Dans un pays non précisé d’Amérique latine, entre les XIXe et XXe siècles, un bébé est recueilli par des religieuses. Juan Esperanza Mercedes de Santa Maria de los Siete Dolores vivra neuf ans au couvent, faisant le bonheur de la jeune sœur Mercedes, avant de se perdre à vélo et de recommencer sa vie au sein d’une hacienda. Qu’il quittera, un peu par hasard également, neuf ans plus tard. Autant d’abandons de femmes qui l’aiment et d’hommes dont l’affection est plus discrète. Autant de ruptures, mais aussi une fidélité à lui-même.

Ce premier tome d’une trilogie prend donc l’aspect d’un roman de formation.
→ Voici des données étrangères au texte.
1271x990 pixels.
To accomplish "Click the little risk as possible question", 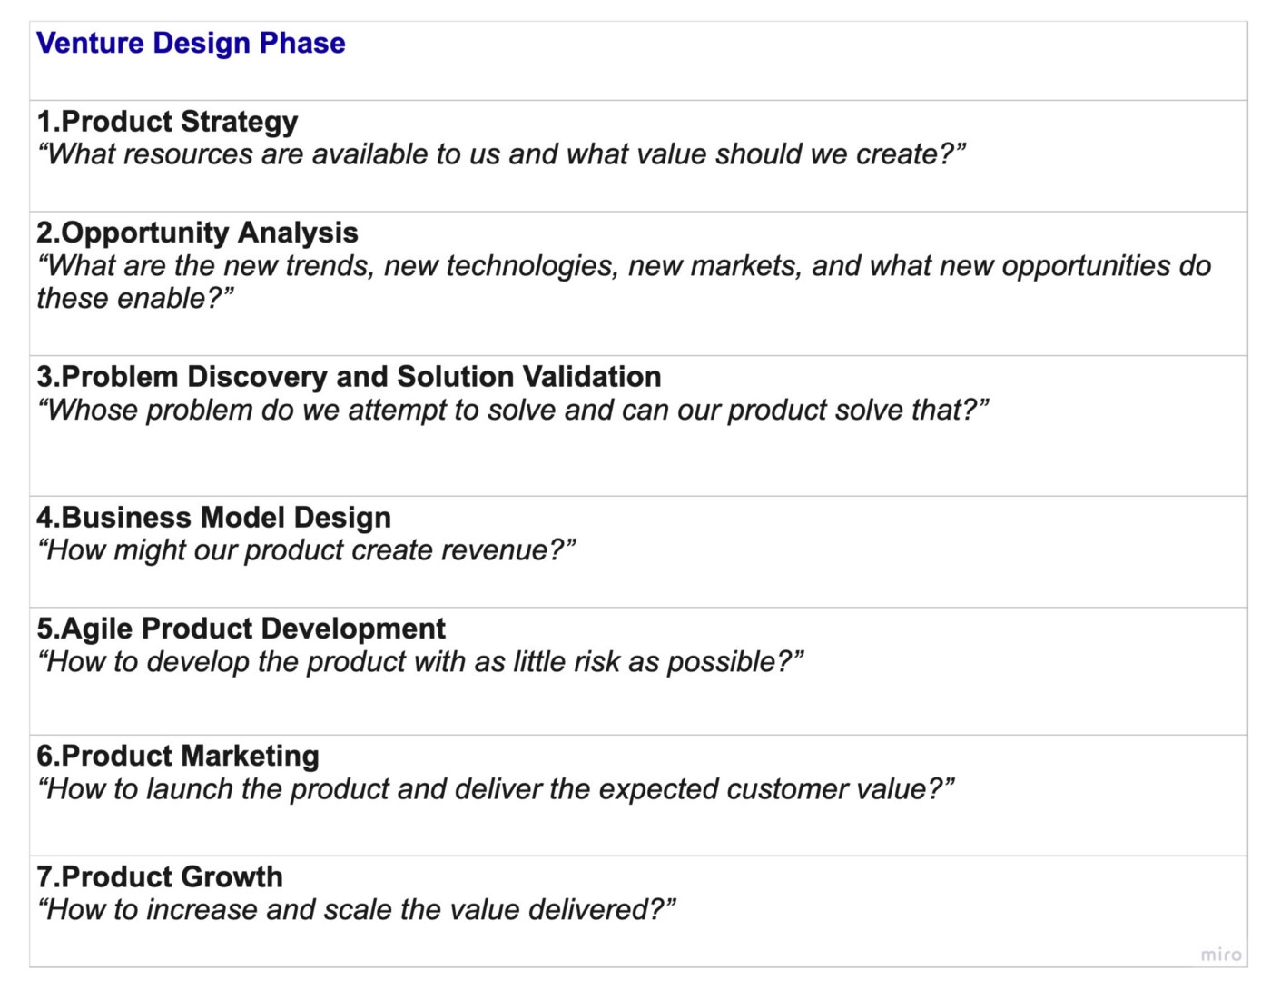I will click(x=420, y=661).
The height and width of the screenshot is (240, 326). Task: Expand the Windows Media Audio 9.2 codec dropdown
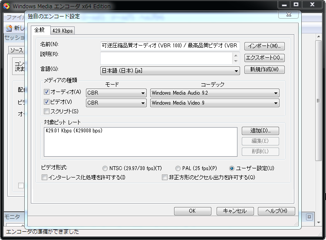[214, 93]
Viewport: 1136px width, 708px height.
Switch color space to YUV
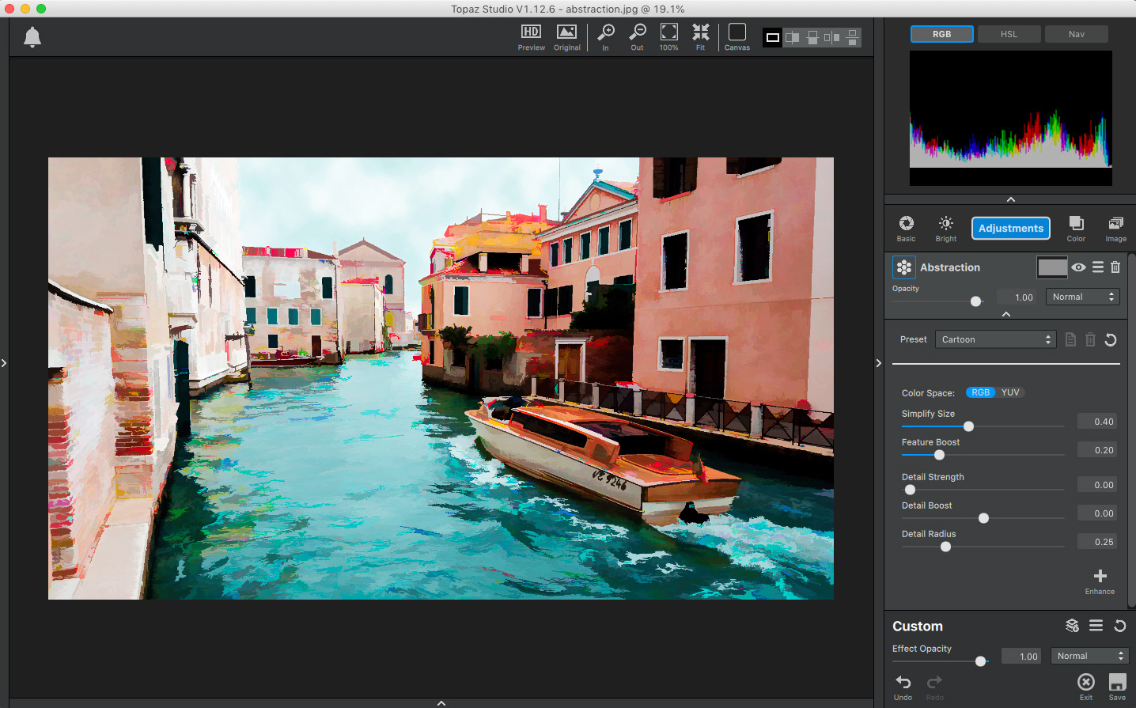(1010, 392)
Et malgré son abandon et ses ruptures, Juan a la chance de rencontrer des adultes qui lui donneront la possibilité de développer ses qualités intellectuelles et artistiques, car il se découvre une vocation de peintre.

Paradoxe de l’initiation de ce garçon venu deux fois de nulle part, c’est par son biais que les adultes vont connaître eux aussi une initiation : « sans le savoir, du haut de ses neuf ans et de la selle de son petit vélo, Juan leur avait montré la route ». Initiation à l’amour pour certains ; aux enjeux de l’éducation et de la transmission de valeurs qui ne soient pas les idées communément reçues ; à une réflexion sur l’art comme « acte en soi ».

Chacun découvre que je est aussi un autre, que l’on est tous un peu caméléons ; les certitudes vacillent, mises à l’épreuve de la vérité vécue.

Le roman est ainsi une joyeuse réflexion sur le destin : « Que deviennent les choix que l’on n’a pas faits, les alternatives délaissées, les projets avortés ? ». « Jusqu’au jour où une rencontre, un défi, une catastrophe, sous la forme d’un orphelin (…), bouscule tout et amène soudain à revoir tout ce que l’on croyait savoir jusque-là, l’image que l’on avait de soi et de son avenir, faisant saigner à nouveau des blessures que l’on croyait cicatrisées. ». Réflexion encore sur les rapports du maître et de l’élève, de l’autonomie à acquérir.

Aurelia Jane Lee renouvelle sa manière de raconter. Si les péripéties ont parfois un aspect délicieusement rocambolesque, le roman est subtilement structuré sur le principe du miroir et du contraste entre les divers personnages autour de Juan. Les paradoxes sont nombreux, aussi bien dans les destins des personnages que dans les considérations que tient le narrateur : « il valait mieux faire les choses soi-même si on voulait qu’elles fussent bien faites – mais il n’était évidemment pas question de faire ces choses soi-même. » Et à commencer par le paradoxe du titre : pourquoi chercher « un endroit d’où partir » ? Ou encore celui de la fin de ce tome : Juan est là où l’on ne peut pas s’attendre à le trouver, bien que cela réponde parfaitement au début du roman.

Le ton est celui d’un détachement apparent par rapport aux personnages, teinté d’ironie caustique : les débuts timides et empotés d’une relation amoureuse sont qualifiés de « conversation si délicieusement creuse et triviale ». Le narrateur omniscient façon XIXe intervient de temps à autre dans le récit, peut même relativiser ses propos, profère sentences, maximes et truismes, souvent doucement ironiques : « Une chose finissait, pour qu’en commence une autre. C’était comme ça dans le monde. »

L’auteure maîtrise également l’art de la litote, même dans les moments les plus délicats. (On ne dira jamais assez le plaisir intellectuel de la litote.) Elle prend plaisir aussi à inventer des noms, toujours hautement significatifs.

On attend donc avec impatience le deuxième tome de la trilogie prévu à l’automne.